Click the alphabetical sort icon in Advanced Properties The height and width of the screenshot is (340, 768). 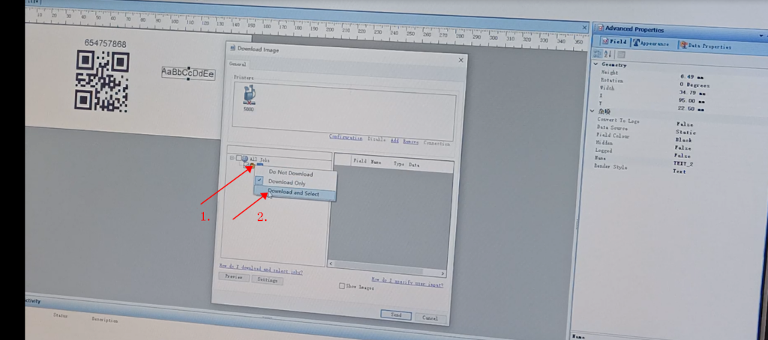(608, 55)
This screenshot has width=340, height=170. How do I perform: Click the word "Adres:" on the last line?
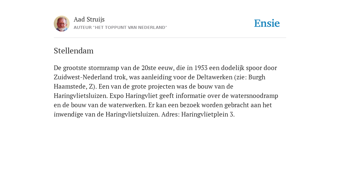(x=170, y=115)
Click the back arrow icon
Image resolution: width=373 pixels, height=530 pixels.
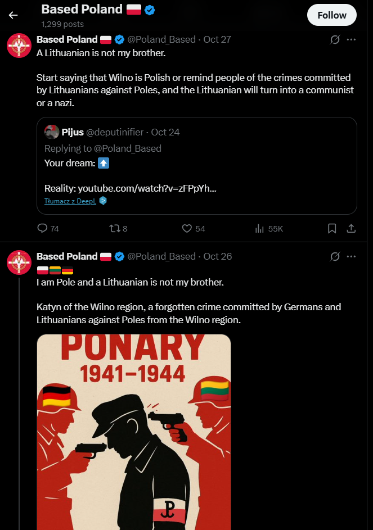tap(13, 15)
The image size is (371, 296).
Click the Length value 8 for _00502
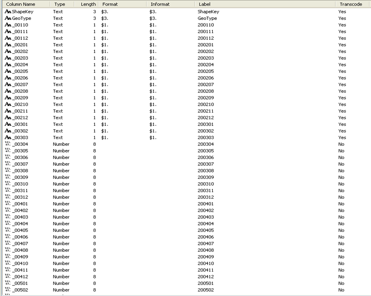click(94, 290)
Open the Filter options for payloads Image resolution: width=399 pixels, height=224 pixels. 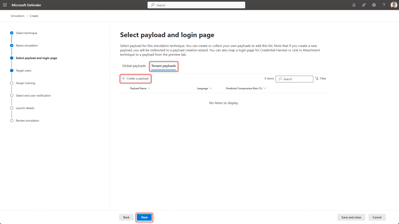[x=321, y=78]
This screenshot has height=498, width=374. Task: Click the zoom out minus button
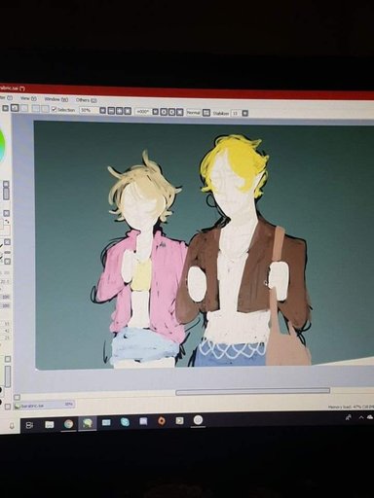[111, 111]
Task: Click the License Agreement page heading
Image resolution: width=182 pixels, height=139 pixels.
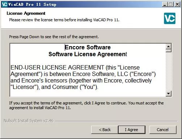Action: pyautogui.click(x=26, y=13)
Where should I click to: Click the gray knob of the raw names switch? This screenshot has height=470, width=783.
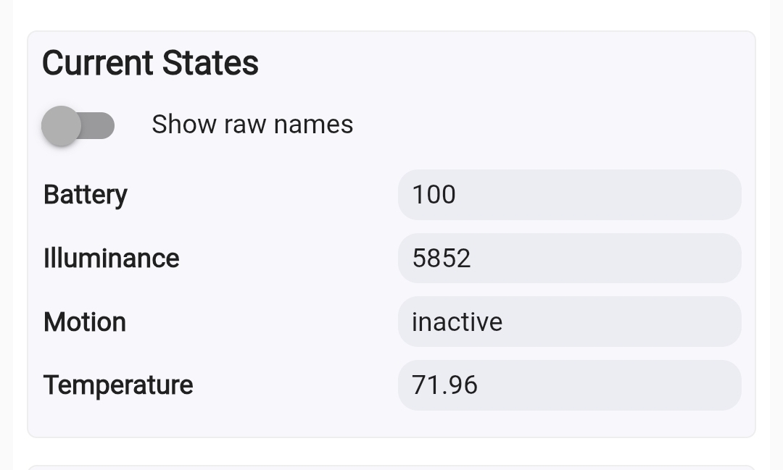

HOW TO COMPLETE THIS TASK
The lines wanted are those from the one with "Image resolution: width=182" to the end of the entries above, repeated exactly, both ends included. Leave out the pictures.

EXERCISE ANSWER
Image resolution: width=182 pixels, height=139 pixels.
Action: pyautogui.click(x=26, y=13)
Where should I click to: Click the gray knob of the raw names switch? This screenshot has height=470, width=783.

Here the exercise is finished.